C’est l’objectif que nous devons nous efforcer d’atteindre. Mais comment y parvenir? Il y a ceux qui veulent ruser: ils divisent le Coran entre mecquois et médinois, acceptant le Coran mecquois (sans normes juridiques) et rejetant le Coran médinois  (c’était la position du soudanais Mahmoud Muhammad Taha). Il y a ceux qui acceptent le Coran mais rejettent la Sunnah (c’est la position des coranistes dont Gamal Al-Banna, Rashad Khalifa, Ahmad Sobhi Mansour et autres). Et il y a ceux qui veulent placer les normes coraniques dans leur contexte historique, ce qui signifie qu’elles ne sont pas applicables à notre époque (c’est la position de nombreux libéraux musulmans).

Mais le courant sunnite et chiite officiel dominant tel qu’enseigné dans les programmes scolaires de la maternelle à l’université et promu dans les mosquées et par les radios et les télévisions rejette ces théories, estimant qu’elles sapent l’islam. Ce courant officiel préconise la mise à mort des adeptes de ces théories. Rappelons ici ce qu’écrit Mohammad Mitwalli Al-Sharawi: «Si j’étais le responsable de ce pays ou la personne chargée d’appliquer la loi de Dieu, je donnerais un délai d’une année à celui qui rejette l’islam, lui accordant le droit de dire qu’il n’est plus musulman. Alors je le dispenserais de l’application du droit musulman en le condamnant à mort en tant qu’apostat».

La voie de la franchise

Je ne suis pas contre ceux qui cherchent à ruser, et je leur souhaite longue vie, à condition de ne pas oublier l’objectif pour lequel ils travaillent, et que la durée pour y parvenir ne soit pas trop longue. Mais personnellement, je préfère parler franchement. Comme le dit l’expression arabe: “L’aisance est dans la franchise”.  Je dis franchement que le Coran n’est pas paroles de Dieu, mais écrit par un rabbin étourdi, et le prophète Mahomet est un homme comme vous et moi, et il est même un criminel de guerre qui doit être condamné. Il n’existe pas de sharia divine, tout cela est un non-sens, et Dieu en est quitte.

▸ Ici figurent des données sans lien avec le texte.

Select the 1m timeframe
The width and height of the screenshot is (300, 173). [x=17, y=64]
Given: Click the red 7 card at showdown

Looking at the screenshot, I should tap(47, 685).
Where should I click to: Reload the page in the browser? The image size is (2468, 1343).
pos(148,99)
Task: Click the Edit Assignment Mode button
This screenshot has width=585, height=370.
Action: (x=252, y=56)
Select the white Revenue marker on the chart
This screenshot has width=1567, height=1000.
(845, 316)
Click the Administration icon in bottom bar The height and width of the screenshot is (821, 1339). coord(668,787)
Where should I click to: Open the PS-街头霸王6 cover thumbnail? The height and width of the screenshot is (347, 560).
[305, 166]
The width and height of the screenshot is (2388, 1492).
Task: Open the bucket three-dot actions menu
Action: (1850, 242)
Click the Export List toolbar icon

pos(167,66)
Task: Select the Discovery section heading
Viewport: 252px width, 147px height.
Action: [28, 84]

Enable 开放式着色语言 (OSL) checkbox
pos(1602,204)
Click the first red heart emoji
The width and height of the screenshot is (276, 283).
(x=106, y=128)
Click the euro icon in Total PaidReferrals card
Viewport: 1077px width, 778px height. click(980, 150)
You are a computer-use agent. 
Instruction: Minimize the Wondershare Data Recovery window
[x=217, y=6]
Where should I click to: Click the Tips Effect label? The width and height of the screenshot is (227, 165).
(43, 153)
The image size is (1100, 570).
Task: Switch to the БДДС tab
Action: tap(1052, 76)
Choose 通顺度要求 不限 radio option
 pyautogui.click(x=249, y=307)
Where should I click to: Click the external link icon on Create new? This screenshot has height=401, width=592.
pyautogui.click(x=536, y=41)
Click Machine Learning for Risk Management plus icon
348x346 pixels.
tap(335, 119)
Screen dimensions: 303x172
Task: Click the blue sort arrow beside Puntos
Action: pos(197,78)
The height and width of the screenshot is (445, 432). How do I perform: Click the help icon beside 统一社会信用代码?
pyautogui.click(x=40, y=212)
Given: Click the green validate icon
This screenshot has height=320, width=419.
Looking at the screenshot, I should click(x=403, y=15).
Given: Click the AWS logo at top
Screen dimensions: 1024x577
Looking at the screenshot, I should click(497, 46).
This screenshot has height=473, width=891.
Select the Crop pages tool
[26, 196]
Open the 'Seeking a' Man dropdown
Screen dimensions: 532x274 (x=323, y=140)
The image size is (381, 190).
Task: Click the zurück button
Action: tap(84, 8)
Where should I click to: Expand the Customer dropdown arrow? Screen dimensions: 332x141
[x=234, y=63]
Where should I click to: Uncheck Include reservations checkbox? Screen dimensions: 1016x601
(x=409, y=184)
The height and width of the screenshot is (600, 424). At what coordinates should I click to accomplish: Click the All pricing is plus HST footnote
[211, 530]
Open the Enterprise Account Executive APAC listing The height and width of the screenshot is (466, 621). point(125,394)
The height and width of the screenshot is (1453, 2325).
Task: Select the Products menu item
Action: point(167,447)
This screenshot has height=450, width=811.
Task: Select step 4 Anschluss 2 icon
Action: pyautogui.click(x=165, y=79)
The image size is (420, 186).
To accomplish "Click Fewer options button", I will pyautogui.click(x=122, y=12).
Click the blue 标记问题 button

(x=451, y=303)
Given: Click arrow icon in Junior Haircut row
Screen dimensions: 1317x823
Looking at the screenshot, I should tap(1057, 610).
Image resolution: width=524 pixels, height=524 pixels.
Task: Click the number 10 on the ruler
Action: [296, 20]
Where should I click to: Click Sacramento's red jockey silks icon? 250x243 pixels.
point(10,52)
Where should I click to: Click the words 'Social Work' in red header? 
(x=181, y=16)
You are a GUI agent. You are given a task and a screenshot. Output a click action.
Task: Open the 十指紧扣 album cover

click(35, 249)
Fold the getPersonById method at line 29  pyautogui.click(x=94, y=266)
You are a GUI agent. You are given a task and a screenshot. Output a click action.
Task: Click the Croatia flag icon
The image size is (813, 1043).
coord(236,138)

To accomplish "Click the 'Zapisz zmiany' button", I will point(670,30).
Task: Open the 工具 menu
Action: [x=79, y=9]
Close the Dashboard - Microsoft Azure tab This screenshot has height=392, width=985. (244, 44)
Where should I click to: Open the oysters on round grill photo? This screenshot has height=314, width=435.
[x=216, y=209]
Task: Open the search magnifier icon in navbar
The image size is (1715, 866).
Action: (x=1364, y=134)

Je veux ici ajouter que je ne suis pas contre les légendes religieuses et les actes de culte. Vous êtes libres de prier, de jeûner et de faire le pèlerinage à condition de ne pas déranger les autres comme le font certains ou la plupart des musulmans. Pour votre connaissance, le Maroc et d’autres pays stupides punissent d’emprisonnement ceux qui ne jeûnent pas pendant le Ramadan, et les cheikhs idiots de l’Arabie saoudite disent qu’il faut tuer ceux qui ne prient pas.

Tout ce que je demande, c’est la séparation de la religion et de la loi. Cela nécessite l’élimination des deux bases sur lesquelles est construit l’Islam, à savoir:

– l’idée selon laquelle le Coran est paroles de Dieu

– et l’idée que le Prophète Mahomet est infaillible.